**Selected extract**
If we use a different approach for the data warehouse, one that results in a much simpler picture, it should be very easy to keep it up-to-date and also to give it to end users to help them understand the data warehouse. Another factor to consider is that entity-relationship diagrams tend to result in a normalized database design, where, as in a data warehouse, a denormalized design is often used.
An alternative to using the entity-relationship model is the dimensional model, which is different from the entity-relationship model because it views data from a different perspective. Instead of considering an entity, which represents a thing such as a product or a place and the relationships between those entities, a dimensional model describes data using dimensions and facts, which become actual tables in the database.
Dimensional models, as illustrated in Figure 2.1, despite sometimes looking quite simple, provide a very effective way of holding historical and current data in a form that makes this data accessible to business users and that enable them to make the right business decisions. A dimensional data warehouse can be viewed as containing data that:
Has been validated (i.e., no invalid product codes)
Is historical (i.e., the last 36 months)
Is integrated (the same key is used by all systems)
Is easily accessible
Figure 2.1: Dimensional modeling.
The fact table, of which there could be more than one, contains factual information, is usually the largest table in the data warehouse, and is typically fast growing. The fact tables are typically where all of the detail data that you want to keep in the data warehouse are stored, such as all of the telephone calls made by a customer or the orders placed by your customer, as shown in Figure 2.1.
Therefore, if a customer made 20 telephone calls, then it is likely that 20 rows will be stored in the fact table for this customer. Consequently, the fact tables will be by far the largest table in the database, possibly containing hundreds of millions of rows in a large data warehouse. If you are unsure as to whether data is factual, it is often numeric and is sometimes a value that may be computed, such as the value of an order or the number of items purchased.
The information contained in the fact table doesn't have to be at the finest level of detail; it could be summarized data, such as total telephone calls made by a customer today. The level at which data is held in the fact table is known as the granularity and is one of the important decisions the ware-house designer must make. In the example described here, the difference in the number of records stored over a 24-month period would be huge. Contrast the storage requirements between a record stored for every telephone call a customer made in a single day compared with a record for every telephone call a customer makes.

**Required tasks**
a – Answer these about the dimensional modeling text, one line each:
(i) What kind of database design do entity-relationship diagrams tend to produce?
(ii) What time span illustrates historical data?
(iii) What name is given to the level at which data is held in the fact table?
b – Please carry the dimensional modeling text forward from its final sentence.

**Provided data**
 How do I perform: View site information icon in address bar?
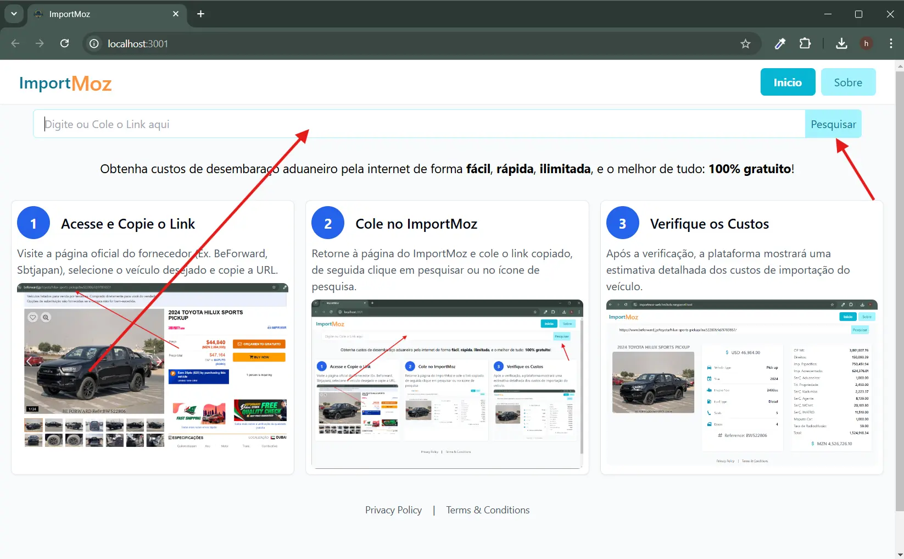[94, 43]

**Solved tasks**
a –
(i) A normalized database design.
(ii) The last 36 months.
(iii) The granularity.

b –
When designing a data warehouse, depending on your business, you may find that there are different types of fact tables, such as transaction level, transaction-item level, event based, status, or even summarized data.
When designing using the dimensional model, there may only be one or a small number of fact tables, but there could be many dimension tables. The dimension table can be seen as a reference table to the fact table, where descriptions and more static information about a piece of data are held. For example, product is considered a dimension because, in this table, everything about the product is held, such as full product name, suppliers, and pallet size. In the fact table, there would be a column called "product_key," which is used to retrieve all of the product information from this dimension table.
If you are uncertain as to whether data is a dimension or a fact, ask this question: Is the data relatively static? Typically, dimensions such as a product_id do not change frequently, whereas a fact table would contain the details of the products you had sold. There is also usually an order of magnitude of difference between the number of rows in the fact table, compared with the much fewer rows in the dimension table.
A fact table will contain millions of rows, whereas a dimension table could have only a few rows (e.g., the time dimension could have as few as 52 rows if data was stored weekly for one year). Or a region dimension could contain only 15 rows, if the country had only 15 regions. Dimensions don't have to be small in size, because you could sell 50,000 products or have a customer dimension with 5 million rows. All of these are examples of valid dimensions.
It is hard to say how many dimensions your design will require, but typically there will be less than 20 dimensions and at least four. Therefore, our data warehouse will comprise only a few tables, but it will have huge storage demands because of the number of rows in the fact table.
Data in the warehouse will most likely come from a variety of sources, and a product code in one system may not be the same as in another system. Another problem is that when data is being stored over a period of time, keys used in the production system could be reused. Therefore, the designer should seriously consider implementing surrogate keys, so that they have total control over how data is identified within the data ware-house. The conversion of the production key to the data warehouse key will be handled during the ETL process and incurs negligible overhead during data loading. All keys are candidates for being transformed into surrogate keys, and that even includes time keys. Your surrogate keys do not have to be very sophisticated and could simply start at one and increase sequentially using Oracle sequences.. There may also be data storage savings if surrogate keys are implemented.
When it comes to whether the data in the warehouse should be normalized, not everyone agrees on the same approach. Some experts believe that the warehouse should be normalized, while others think that using dimensional normal form is more appropriate.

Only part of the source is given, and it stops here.